France's biggest uni goes solo

The merger of three universities has made Strasbourg the largest in France - now it is among the first to be independent

28 February 2009

The new University of Strasbourg is now France's biggest, with 42,000 students following the merger of three universities.

The amalgamation of Université Strasbourg 1 - Louis Pasteur, Université Strasbourg 2 - Marc Bloch and Université Strasbourg 3 - Robert Schuman reverses a division that occurred in the 1970s of a university dating from 1631.

The new university is also one of 20 to have become autonomous under the Loi Pécresse - an idea the government wants to roll out to all universities.

Former Strasbourg students include Nobel Peace Prize winner Albert Schweitzer and Arsenal manager Arsène Wenger, while Louis Pasteur is among notables to have taught there.

Oliver Rowland spoke to its new president, Alain Beretz.

Can you explain the recent changes?

We started planning the merger four years ago - looking at the strategic goals of the three universities. We thought it was about time to go back to just one. Then the Pécresse law came along, and we thought increased autonomy for our new university would be interesting.

Historically there was just one, but it was a loose federation of faculties without a strong common leadership.

We will still encourage our different faculties to show independence, while having shared policies and one presidency.

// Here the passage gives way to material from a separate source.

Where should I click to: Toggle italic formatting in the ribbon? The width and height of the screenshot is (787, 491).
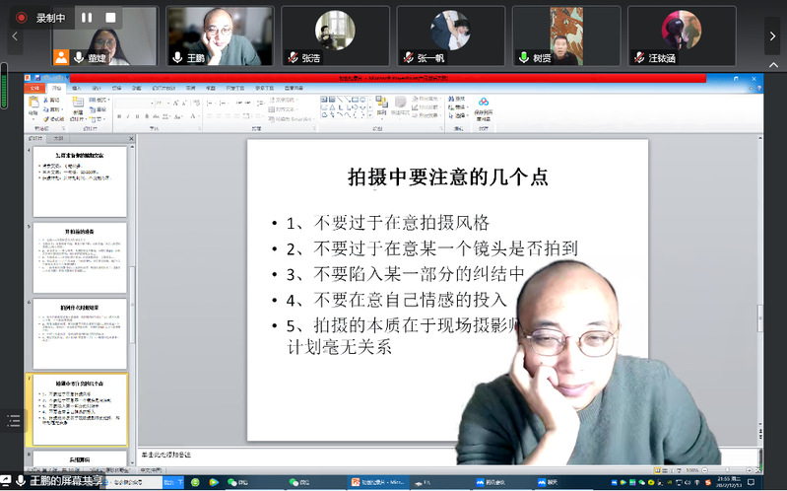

We want to be a university for the 21st Century, where the university itself has a clear political personality.

This is clear for us and for our students and is already having benefits.

You are now the largest university in France?

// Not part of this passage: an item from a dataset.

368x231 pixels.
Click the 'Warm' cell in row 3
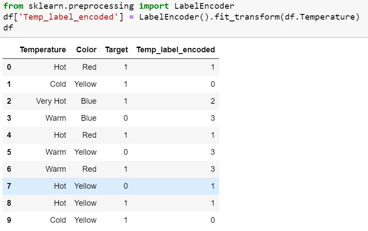56,118
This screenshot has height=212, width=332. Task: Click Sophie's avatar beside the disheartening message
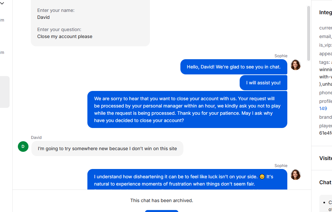click(x=296, y=175)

Yes, although size was not a consideration in itself in the merger, and if a merger takes place in Marseille, which is the next likely site, that will be bigger. What we wanted was to come back to a comprehensive university, which is how French universities were before they were split up by a 1968 reform. We had three, each focusing on certain disciplines.

My former university - Louis Pasteur - was for science and health while the others focused on humanities and on law and business. Now we have a more international model which will enable people to do more varied studies - similar to the American system of majors and minors, where the major could be something like biology and the minor might be law. That was not possible before.

The autonomy fits in well with all this too?

Yes, when we started looking at the details of the merger we were thinking the old rules did not give us all the tools we wanted to make the most of our plans and we were wondering if we could ask for special by-laws from the ministry. We are happy to have been given these new possibilities.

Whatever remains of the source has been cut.